When God bestows spiritual comfort, receive it with a grateful heart; but remember that it comes of God's free gift, and not of your own merit. Do not be proud, nor over joyful, nor foolishly presumptuous; rather, be the more humble for this gift, more cautious, and more prudent in all your doings, for this hour will pass, and temptation will follow it. When comfort is withdrawn, do not immediately despair, but humbly and patiently await the will of Heaven; for God is able to restore to you a consolation even richer than before. This is nothing new or strange to those who know the ways of God, for the great Saints and Prophets of old often experienced these changes.

When grace was with him, David once exclaimed, `In my prosperity I said, I shall never be removed'(Ps. 30:6). But when grace was withdrawn, he tells what he experienced in himself, adding, `You turned Your face away from me, and I was troubled.' Yet he does not despair in his trouble, but prays to the Lord more earnestly, saying, `To You, O Lord, will I cry, and will make my supplication to my God.' At length, he received the answer to his prayer, and bears witness that he was heard, saying, `The Lord has heard and taken pity on me; the Lord has become my helper.' But in what way? `You have turned my mourning into joy,' he said, `and have surrounded me with gladness.' If this is the experience of great Saints, it is not for us, poor and frail as we are, to despair if we are sometimes fervent and sometimes cold of heart. The Holy Spirit comes and goes, according to His good pleasure; therefore holy Job says, `You visit him early in the morning, and suddenly You chasten him'(Job 7:18).

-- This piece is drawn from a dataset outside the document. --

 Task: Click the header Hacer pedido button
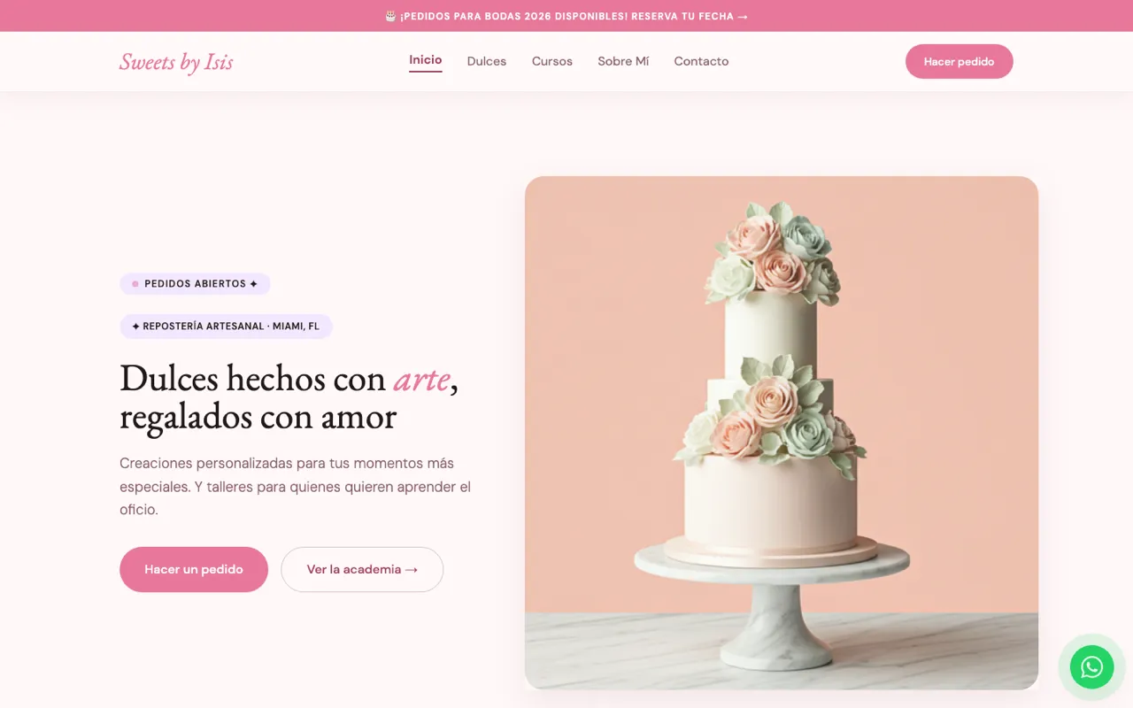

In what, then, can I place my hope or trust, save in the great mercy of God alone, and in the hope of His heavenly grace (Ps. 51:10). For whether I enjoy the company of good men, or devout Brethren, or faithful friends; whether holy books, beautiful treatises, or sweet singing and hymns; all these are of little help or comfort when I am forsaken by grace and left to my own poverty. At such a time there is no better remedy than patience and submission to the will of God.

I have never found anyone, however religious and devout, who did not sometimes experience withdrawal of grace, or feel a lessening of devotion. And no Saint has ever lived, however highly rapt and enlightened, who did not suffer temptation sooner or later. For he is not worthy of high contemplation who has not suffered some trials for God's sake. Indeed, the temptation that precedes is often a sign of comfort to follow. For heavenly comfort is promised to those who have been tried and tempted. `To him who overcomes,' says God; `I will give to eat of the Tree of Life'(Rev. 2:7).

Divine comfort is granted that a man may be the stronger to endure adversity; and temptation follows, lest he become proud of his virtue. The Devil never sleeps, nor is the flesh yet dead; never cease, therefore, to prepare yourself for battle against the unresting enemies who lie in wait for you on all sides.